[Opening Dataset entries section]

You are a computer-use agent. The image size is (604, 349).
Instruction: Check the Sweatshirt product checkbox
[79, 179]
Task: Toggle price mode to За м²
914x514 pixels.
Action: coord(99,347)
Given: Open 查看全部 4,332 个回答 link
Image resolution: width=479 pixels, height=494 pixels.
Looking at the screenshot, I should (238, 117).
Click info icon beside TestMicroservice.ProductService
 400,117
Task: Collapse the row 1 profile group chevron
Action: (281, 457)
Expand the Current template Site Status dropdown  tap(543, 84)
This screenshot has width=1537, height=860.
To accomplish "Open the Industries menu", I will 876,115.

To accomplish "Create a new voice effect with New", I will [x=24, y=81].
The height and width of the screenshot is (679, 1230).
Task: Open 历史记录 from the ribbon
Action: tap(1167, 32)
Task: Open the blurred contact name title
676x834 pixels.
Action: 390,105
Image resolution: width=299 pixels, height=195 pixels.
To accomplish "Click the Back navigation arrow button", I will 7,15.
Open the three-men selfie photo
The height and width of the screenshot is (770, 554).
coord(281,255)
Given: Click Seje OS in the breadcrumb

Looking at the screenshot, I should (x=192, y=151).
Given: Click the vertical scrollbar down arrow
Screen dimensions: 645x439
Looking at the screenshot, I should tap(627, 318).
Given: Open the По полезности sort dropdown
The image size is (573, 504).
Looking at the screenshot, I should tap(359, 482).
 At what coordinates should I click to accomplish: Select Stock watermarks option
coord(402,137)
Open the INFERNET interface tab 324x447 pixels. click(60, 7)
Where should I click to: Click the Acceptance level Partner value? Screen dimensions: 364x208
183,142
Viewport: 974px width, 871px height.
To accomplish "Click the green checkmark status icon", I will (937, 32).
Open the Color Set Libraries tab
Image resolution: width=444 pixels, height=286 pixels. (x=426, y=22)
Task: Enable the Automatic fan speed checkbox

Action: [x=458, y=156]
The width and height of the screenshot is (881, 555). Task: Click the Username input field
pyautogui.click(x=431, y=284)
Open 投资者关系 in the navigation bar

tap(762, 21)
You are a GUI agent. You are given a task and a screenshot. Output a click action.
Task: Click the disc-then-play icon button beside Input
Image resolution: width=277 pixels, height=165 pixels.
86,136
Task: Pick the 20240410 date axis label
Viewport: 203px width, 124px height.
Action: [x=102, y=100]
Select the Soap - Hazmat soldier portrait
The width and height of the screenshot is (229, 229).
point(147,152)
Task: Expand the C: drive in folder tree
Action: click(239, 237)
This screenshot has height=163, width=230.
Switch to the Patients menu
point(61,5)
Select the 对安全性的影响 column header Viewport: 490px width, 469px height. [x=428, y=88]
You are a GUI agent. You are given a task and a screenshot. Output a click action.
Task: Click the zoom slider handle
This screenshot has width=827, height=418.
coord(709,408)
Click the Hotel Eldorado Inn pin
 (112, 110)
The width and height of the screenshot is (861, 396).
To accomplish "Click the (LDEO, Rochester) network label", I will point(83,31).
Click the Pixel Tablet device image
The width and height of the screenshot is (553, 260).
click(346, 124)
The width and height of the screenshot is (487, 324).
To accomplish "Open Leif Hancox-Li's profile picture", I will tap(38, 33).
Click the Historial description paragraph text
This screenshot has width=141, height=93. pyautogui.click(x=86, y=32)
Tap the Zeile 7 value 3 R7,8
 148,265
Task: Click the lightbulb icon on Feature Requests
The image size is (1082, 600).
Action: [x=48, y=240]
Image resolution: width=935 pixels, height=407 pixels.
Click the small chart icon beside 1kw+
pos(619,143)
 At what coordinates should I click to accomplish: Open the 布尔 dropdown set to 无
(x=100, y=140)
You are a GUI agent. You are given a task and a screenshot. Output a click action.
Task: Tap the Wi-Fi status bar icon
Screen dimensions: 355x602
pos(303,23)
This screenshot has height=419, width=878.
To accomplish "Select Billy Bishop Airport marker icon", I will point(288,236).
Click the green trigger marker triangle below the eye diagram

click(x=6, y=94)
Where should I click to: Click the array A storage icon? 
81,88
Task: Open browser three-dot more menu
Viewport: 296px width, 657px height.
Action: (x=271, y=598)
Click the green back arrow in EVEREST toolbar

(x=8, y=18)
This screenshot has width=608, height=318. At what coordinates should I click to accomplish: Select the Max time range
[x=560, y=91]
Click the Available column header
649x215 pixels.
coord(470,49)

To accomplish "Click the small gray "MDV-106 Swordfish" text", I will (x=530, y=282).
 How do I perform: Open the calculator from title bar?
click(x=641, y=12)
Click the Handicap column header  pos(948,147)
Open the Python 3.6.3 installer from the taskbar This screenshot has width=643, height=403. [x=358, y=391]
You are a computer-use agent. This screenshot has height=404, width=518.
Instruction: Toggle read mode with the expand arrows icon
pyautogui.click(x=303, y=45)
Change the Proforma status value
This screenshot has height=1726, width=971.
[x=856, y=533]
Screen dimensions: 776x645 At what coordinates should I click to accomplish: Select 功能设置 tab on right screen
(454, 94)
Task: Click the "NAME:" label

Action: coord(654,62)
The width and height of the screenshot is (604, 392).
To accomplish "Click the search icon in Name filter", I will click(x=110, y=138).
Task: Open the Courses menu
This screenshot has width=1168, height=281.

[Closing Dataset entries section]

**Exercise**
Within the data, how many lines hold the word "computer"? State only that number.

**Worked solution**
2